Abstract

Patients with Parkinson's disease (PD) often have manifestations of autonomic failure. About 40% have neurogenic orthostatic hypotension (NOH), and among PD+NOH patients virtually all have evidence of cardiac sympathetic denervation; however, whether PD+NOH entails extra-cardiac noradrenergic denervation has been less clear. Microdialysate concentrations of the main neuronal metabolite of norepinephrine (NE) and dihydroxyphenylglycol (DHPG) were measured in skeletal muscle, and plasma concentrations of NE and DHPG were measured in response to i.v. tyramine, yohimbine, and isoproterenol, in patients with PD+NOH, patients with pure autonomic failure (PAF), which is characterized by generalized catecholaminergic denervation, and control subjects.

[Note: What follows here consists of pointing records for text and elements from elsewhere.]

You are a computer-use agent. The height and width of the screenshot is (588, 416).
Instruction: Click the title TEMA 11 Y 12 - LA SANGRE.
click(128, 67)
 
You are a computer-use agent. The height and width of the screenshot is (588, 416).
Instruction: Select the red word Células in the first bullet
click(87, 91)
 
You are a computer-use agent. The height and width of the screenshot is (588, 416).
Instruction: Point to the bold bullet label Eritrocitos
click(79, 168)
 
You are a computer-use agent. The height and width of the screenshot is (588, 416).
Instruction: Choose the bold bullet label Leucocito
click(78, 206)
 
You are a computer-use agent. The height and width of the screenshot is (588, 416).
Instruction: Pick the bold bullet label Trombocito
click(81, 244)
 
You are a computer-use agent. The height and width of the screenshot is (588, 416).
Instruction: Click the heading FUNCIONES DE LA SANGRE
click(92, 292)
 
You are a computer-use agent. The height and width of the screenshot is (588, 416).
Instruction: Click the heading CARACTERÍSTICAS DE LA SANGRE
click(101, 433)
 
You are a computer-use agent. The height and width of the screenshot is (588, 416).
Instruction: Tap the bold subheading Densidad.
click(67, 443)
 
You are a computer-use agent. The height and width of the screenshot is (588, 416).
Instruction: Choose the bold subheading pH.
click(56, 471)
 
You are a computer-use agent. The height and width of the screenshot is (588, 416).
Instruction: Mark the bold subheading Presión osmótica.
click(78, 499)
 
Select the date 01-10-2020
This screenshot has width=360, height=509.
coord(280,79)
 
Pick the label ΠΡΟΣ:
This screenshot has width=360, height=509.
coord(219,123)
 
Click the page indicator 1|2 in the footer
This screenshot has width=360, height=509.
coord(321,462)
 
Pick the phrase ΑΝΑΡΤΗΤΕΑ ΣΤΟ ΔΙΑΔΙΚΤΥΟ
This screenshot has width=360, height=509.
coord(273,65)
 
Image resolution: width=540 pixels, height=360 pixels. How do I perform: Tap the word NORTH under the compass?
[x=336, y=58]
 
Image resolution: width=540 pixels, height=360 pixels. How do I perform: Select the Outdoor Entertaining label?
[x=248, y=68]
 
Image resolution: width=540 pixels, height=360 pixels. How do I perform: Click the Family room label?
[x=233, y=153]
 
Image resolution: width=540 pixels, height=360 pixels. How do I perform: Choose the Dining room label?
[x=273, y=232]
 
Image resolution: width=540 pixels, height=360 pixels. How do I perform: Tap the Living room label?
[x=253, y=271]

Microdialysate DHPG concentrations were similarly low in PD+NOH and PAF compared to control subjects (163 +/- 25, 153 +/- 27, and 304 +/- 27 pg/mL, P < 0.01 each vs. control). The two groups also had similarly small plasma DHPG responses to tyramine (71 +/- 58 and 82 +/- 105 vs. 313 +/- 94 pg/mL; P < 0.01 each vs. control) and NE responses to yohimbine (223 +/- 37 and 61 +/- 15 vs. 672 +/- 130 pg/mL, P < 0.01 each vs. control), and virtually absent NE responses to isoproterenol (20 +/- 34 and 14 +/- 15 vs. 336 +/- 78 pg/mL, P < 0.01 each vs. control). Patients with PD+NOH had normal bradycardia responses to edrophonium and normal epinephrine responses to glucagon. The results support the concept of generalized noradrenergic denervation in PD+NOH, with similar severity to that seen in PAF. In contrast, the parasympathetic cholinergic and adrenomedullary hormonal components of the autonomic nervous system seem intact in PD+NOH.